Align venues and symbols with consistent timestamps. Resample in a reproducible way and apply consistent scaling across features. Enforce point-in-time data so the model never “sees the future.”

Architecture & training.
Choose a lookback window and forecast horizon that match the desk’s decision cycle. Set sequence length and attention horizon accordingly. Select a loss function that reflects trading objectives. Allocate tuning budgets, apply regularization, and validate with forward-chaining.

Backtesting.
Test models across multi-year periods with clear, rolling delineations for training, validation, and test sets. Define how candidate models are compared and selected. Establish promotion criteria that survive transaction costs, slippage, and capacity limits.

Post-processing.
Calibrate model outputs into actionable scores or probabilities. Define thresholds and position-sizing rules. Add risk overlays and explicit slippage and latency budgets. Roll out with canaries and kill switches, and monitor continuously for drift.

Real-time inference.
Deploy the approved model or model set behind a low-latency service. Stream live data reliably into the pipeline and harden the system for failures, retries, and out-of-sequence messages. Validate that live outputs match backtested behavior under realistic load.

Retraining & monitoring.
Decide on a retraining cadence—overnight, weekly, or monthly—based on drift and operational cost. Specify whether retraining starts from scratch or reuses portions of the model. Track data and concept drift, trigger alerts, and document changes so production behavior remains explainable over time.

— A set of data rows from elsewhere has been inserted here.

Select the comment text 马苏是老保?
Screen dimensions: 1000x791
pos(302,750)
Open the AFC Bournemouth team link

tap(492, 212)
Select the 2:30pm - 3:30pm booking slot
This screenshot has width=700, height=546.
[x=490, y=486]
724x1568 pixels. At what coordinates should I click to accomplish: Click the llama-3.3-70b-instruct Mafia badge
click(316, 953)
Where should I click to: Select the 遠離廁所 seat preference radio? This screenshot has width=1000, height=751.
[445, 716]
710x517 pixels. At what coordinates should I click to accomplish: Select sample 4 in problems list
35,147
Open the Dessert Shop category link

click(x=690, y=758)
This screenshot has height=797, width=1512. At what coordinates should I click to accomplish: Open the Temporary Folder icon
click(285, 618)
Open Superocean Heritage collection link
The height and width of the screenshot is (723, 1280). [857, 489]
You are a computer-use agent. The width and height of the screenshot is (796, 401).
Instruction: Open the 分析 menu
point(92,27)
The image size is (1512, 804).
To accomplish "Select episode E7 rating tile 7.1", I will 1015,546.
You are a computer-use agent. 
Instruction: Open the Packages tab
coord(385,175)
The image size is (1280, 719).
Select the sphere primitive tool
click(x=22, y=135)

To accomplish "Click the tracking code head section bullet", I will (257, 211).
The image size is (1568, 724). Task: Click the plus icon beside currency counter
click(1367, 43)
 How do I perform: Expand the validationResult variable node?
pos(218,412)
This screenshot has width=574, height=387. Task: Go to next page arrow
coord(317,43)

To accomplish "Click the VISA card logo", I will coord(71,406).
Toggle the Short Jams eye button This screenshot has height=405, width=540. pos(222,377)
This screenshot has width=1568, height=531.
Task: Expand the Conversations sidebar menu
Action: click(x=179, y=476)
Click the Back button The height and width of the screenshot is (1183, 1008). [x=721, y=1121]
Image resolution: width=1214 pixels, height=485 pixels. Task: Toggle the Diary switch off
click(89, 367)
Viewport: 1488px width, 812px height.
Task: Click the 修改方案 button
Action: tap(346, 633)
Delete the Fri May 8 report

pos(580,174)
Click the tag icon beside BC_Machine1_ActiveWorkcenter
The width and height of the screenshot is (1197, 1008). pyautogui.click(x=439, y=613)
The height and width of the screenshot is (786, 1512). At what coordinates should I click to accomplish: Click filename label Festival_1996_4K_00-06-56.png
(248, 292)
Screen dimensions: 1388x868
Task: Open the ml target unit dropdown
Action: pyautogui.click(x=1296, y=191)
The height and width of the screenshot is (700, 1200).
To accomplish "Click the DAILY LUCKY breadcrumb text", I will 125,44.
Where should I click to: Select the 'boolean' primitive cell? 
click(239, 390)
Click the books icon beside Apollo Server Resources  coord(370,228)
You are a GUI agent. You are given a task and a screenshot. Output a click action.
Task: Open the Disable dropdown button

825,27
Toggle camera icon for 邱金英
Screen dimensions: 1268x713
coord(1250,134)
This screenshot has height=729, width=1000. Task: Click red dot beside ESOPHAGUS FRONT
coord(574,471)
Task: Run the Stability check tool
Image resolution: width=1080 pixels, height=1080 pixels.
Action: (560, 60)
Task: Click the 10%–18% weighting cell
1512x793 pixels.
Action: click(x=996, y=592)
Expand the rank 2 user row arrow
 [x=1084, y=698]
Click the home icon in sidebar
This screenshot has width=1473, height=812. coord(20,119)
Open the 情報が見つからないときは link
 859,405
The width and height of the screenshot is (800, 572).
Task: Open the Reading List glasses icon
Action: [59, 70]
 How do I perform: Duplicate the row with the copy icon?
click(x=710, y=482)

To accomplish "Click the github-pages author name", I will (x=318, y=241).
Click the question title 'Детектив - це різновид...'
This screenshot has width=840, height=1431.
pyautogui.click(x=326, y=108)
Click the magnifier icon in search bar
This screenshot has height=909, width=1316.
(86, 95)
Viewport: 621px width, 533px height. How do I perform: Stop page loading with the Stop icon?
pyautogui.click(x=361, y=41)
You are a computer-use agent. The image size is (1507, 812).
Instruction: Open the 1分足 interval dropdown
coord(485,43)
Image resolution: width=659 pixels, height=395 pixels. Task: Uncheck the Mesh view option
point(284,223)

There are many valid ways to set these parameters. The right choices depend on the trading decisions your model supports and the operational constraints you must satisfy. Older approaches (e.g., autocorrelation tests, decision trees) are often more forgiving and can feel “out of the box” with standard ML libraries. The hard truth is that AI requires specialized engineering across data, systems, and evaluation, and many teams lack the resources, skills, budgets, or patience to push through.

Reality check

If you build this in‑house, expect a multi‑quarter effort, significant spend on infrastructure and data (often mid‑six figures annually), and a sizable AI, DevOps, and full stack engineering team to maintain the pipeline over time.